The wooden joists can be seen which are the lighter parts in the purple as they are less water logged than the plasterboard. The plasterboard is effectively colder as it has a lower thermal mass than the plasterboard. However, that is not all we are seeing; behind the blaster board, in between the joists is completely water logged insulation (soaked insulation). As the water travels down the wall, the corner of the wall is likely to have metal beading plastered into it. Here, water can sit in the little metal loops of the bead all the way down the edge of the wall.
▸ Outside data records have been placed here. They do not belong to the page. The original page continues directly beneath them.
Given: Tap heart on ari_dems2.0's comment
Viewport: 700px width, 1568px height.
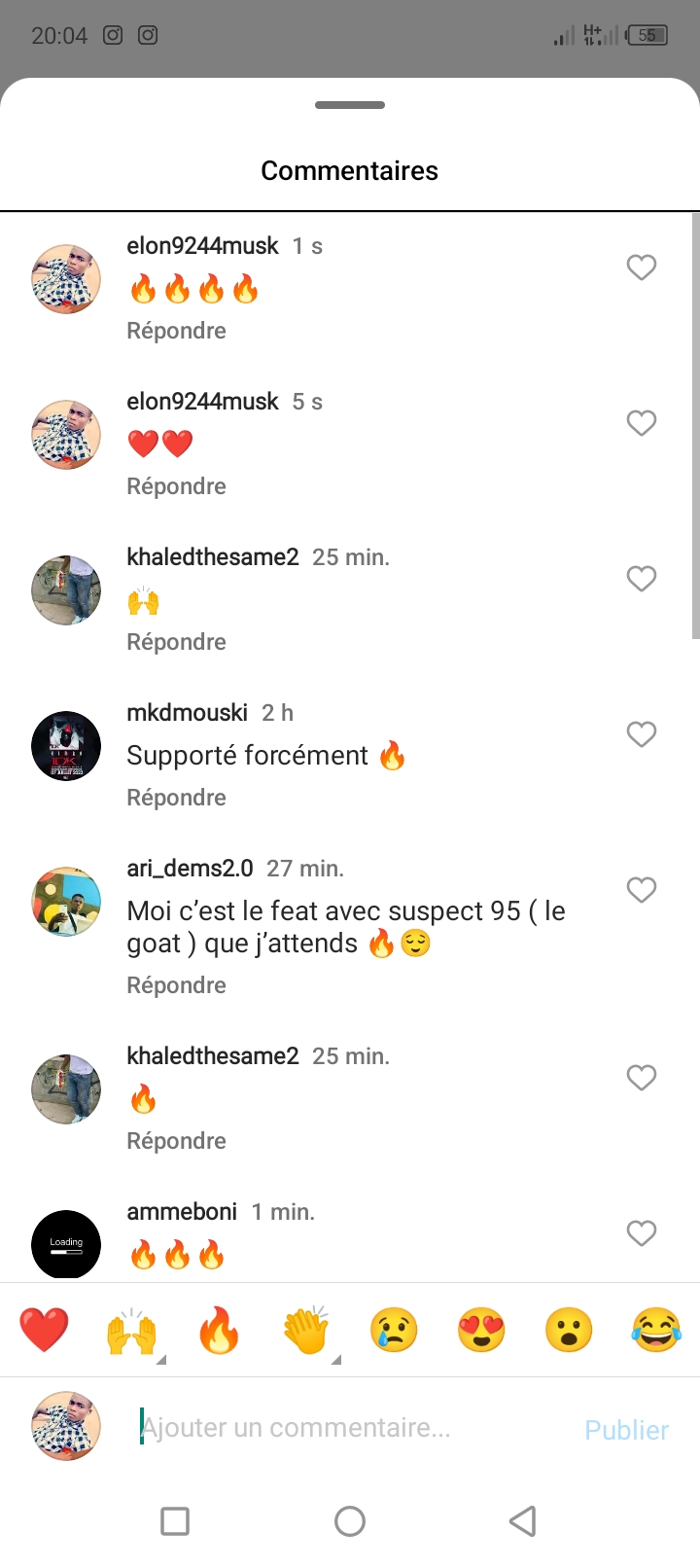Looking at the screenshot, I should tap(641, 890).
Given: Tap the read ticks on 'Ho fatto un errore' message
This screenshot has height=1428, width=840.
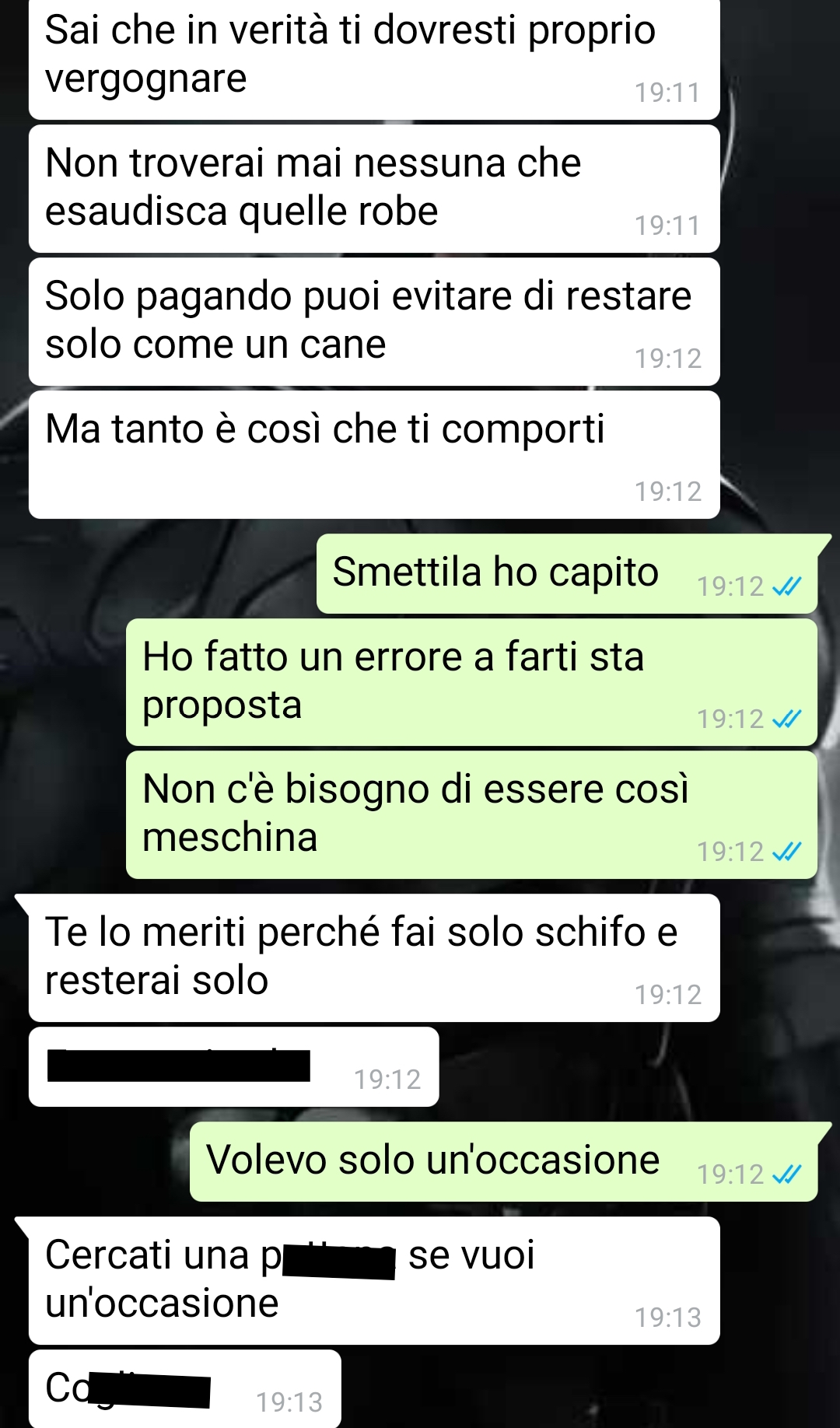Looking at the screenshot, I should pyautogui.click(x=786, y=719).
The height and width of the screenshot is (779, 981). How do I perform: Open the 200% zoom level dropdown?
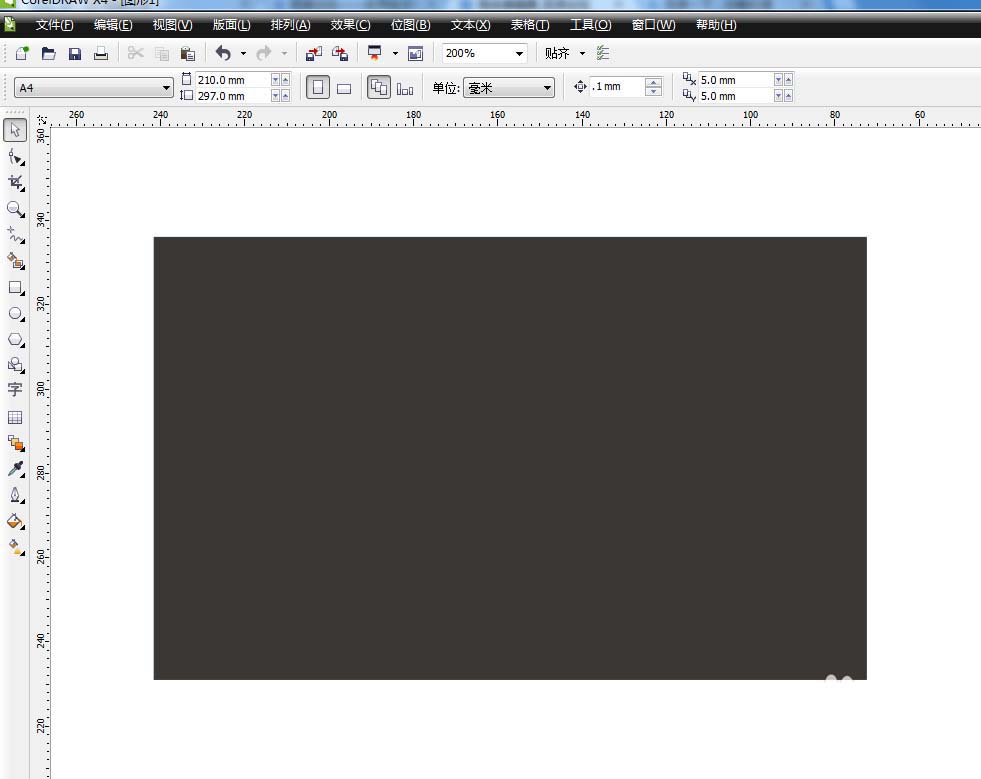click(x=519, y=54)
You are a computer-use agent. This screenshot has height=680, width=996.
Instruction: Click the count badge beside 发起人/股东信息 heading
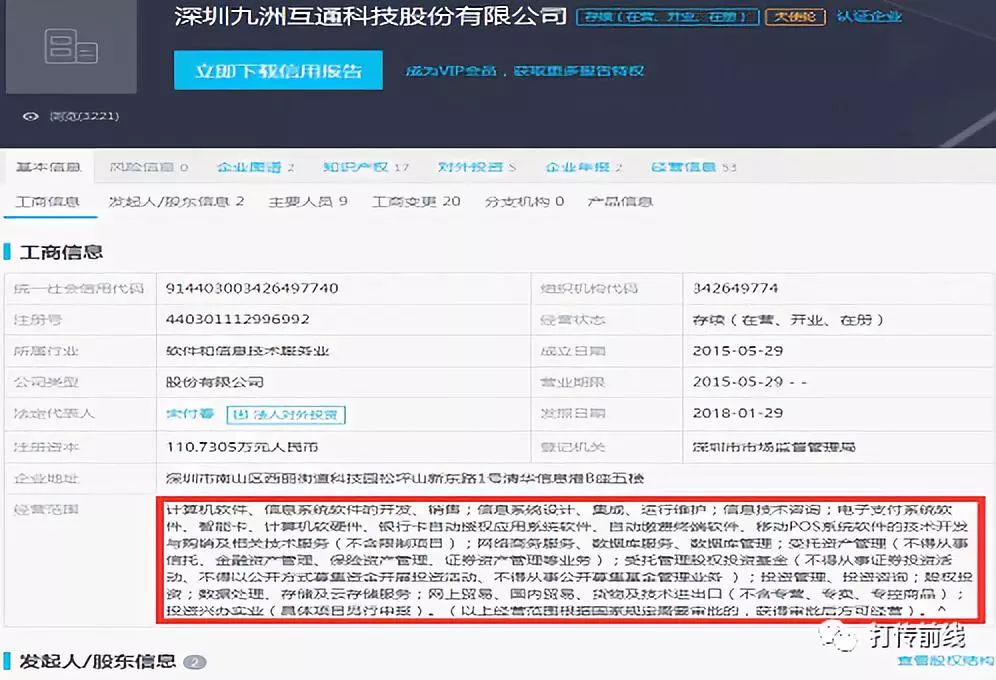(x=196, y=662)
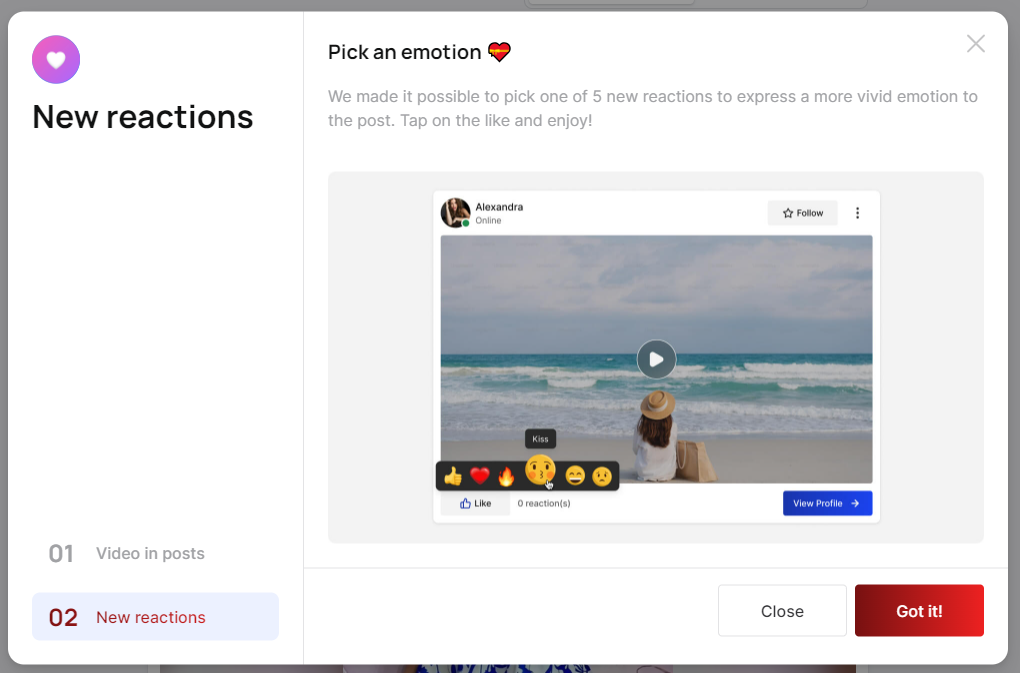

In this instance, the wooden frame of the stud wall here has been outlined as it has been a direct route for capillary action all the way down, demonstrating that it has a greater hygroscopic mass than the plasterboard.
Dry Your Water Damaged House
So! “How do I dry my house’s water damaged area effectively?”
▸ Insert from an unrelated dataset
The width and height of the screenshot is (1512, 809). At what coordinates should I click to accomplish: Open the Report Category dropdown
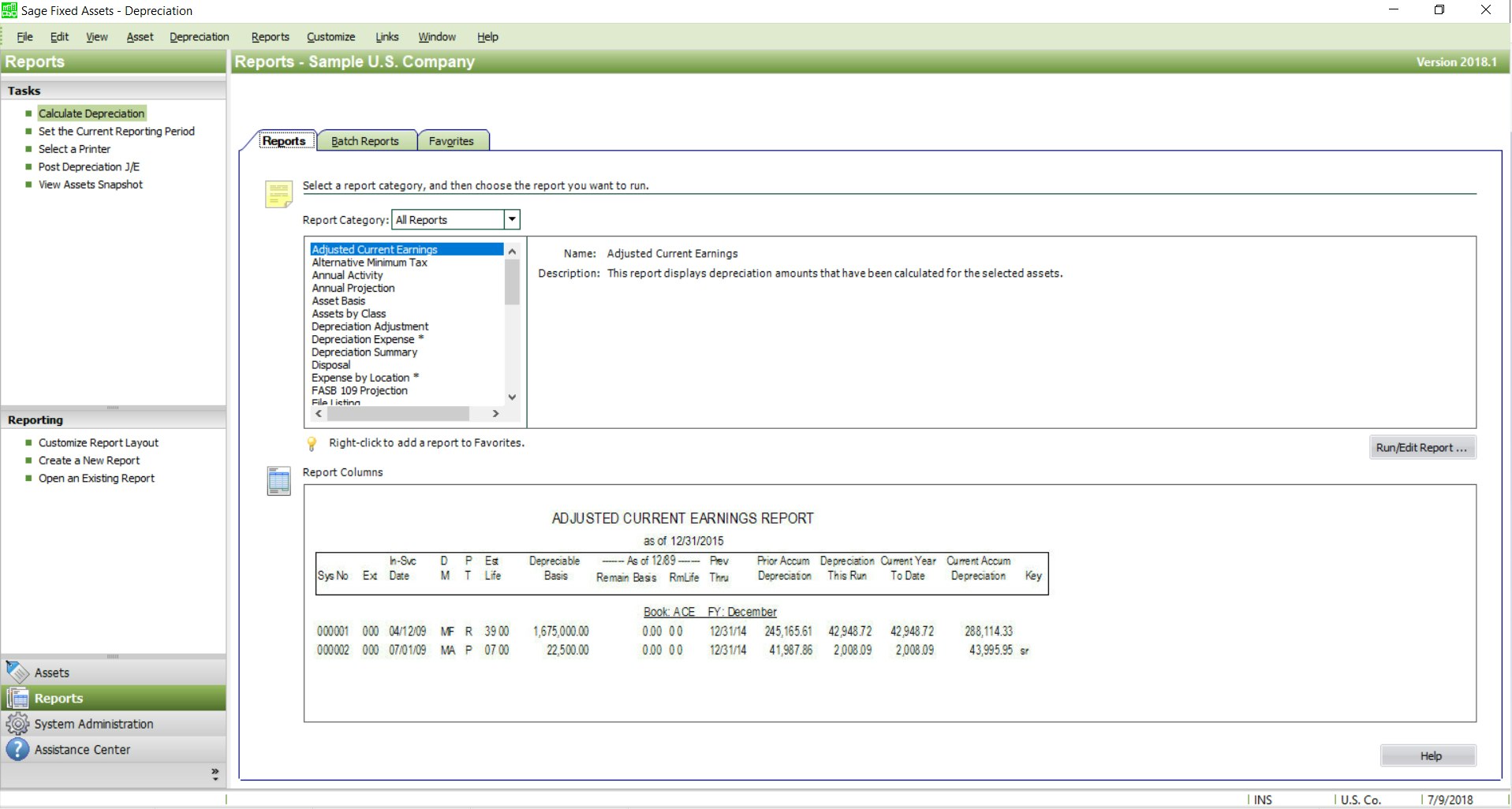[511, 219]
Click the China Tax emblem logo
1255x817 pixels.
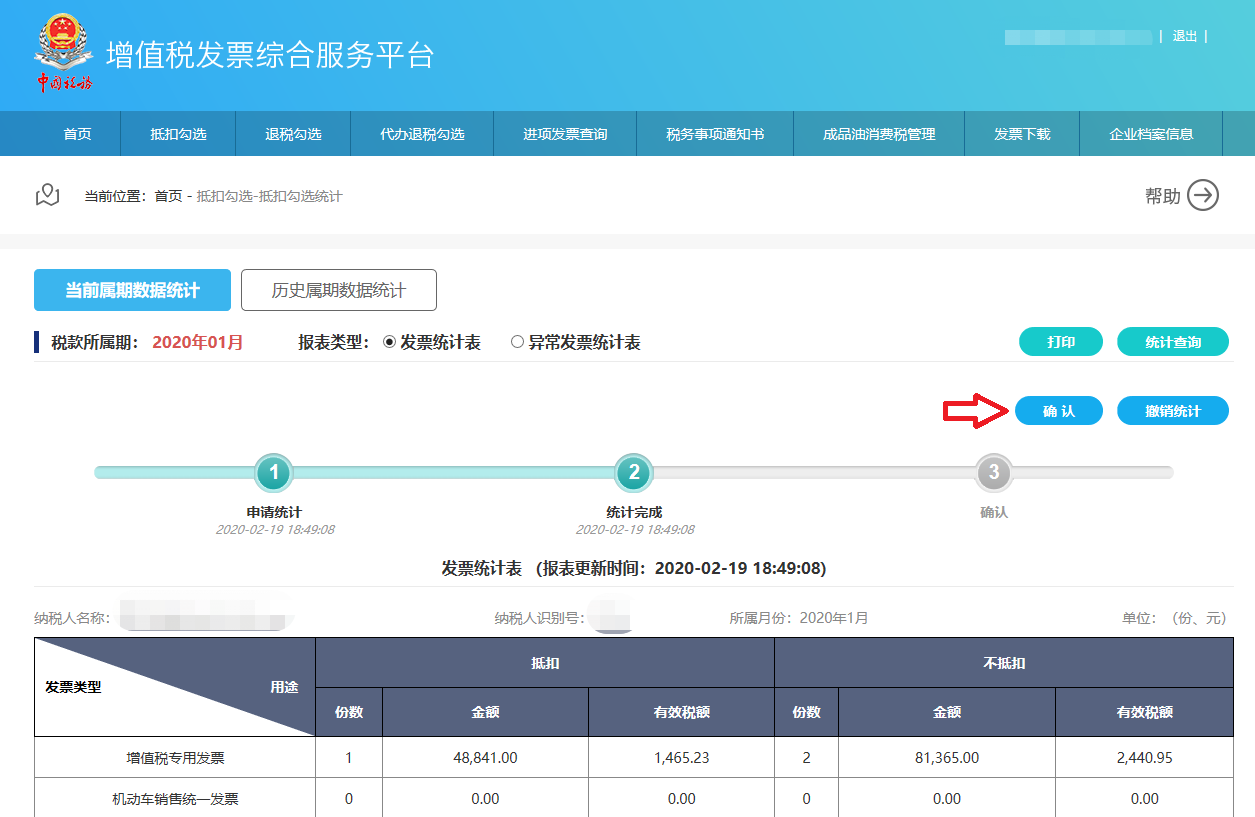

In this circumstance, we have a timber joist ceiling, or floor depending on what floor you are on, with 400 centers, which is resting upon the supporting walls. The walls affected in this scenario are only timber frame, and the water is clean (straight from a burst pipe). In these circumstances, a water damage restoration technician would assess first to ensure that mould was not present. If mould was present then further expert remedial works would be required. However, in this simple situation it is unlikely that mould would be present, and for the purposes of this blog we will assume it isn’t.
Much of the drying can be done by keeping windows and doors open, however this poses a security risk and will result in drafts and a cold home. So, in the UK we normally use dehumidifiers.
These have their down sides too; they are normally fairly noisy, they drain the air of moisture so it isn’t normally very nice to live in the property whilst they are running, and they can make the house rather hot! However, they speed up the drying process to a level which is incomparable to how it would be if left to dry naturally. In this instance, we would angle fans or air movers at 45 degrees to the water damages area and place a refrigerant dehumidifier nearby.
We would then measure, with a Tramex or moisture content reader, an area unaffected by the water damage to determine the original dryness level of the same material in the same property, and use this as our baseline so that we know what to dry the wet area too. Over drying can lead to more complicated problems such as cracking warping and splitting of the walls. Every 48 hours we would check, using the same equipment, to monitor the drying progress. Once dry, we can then remove the equipment and begin the redecoration phase. Water damage often can be dried to its original state, but it is uncommon that stains are not present, therefore redecorating is nearly always required.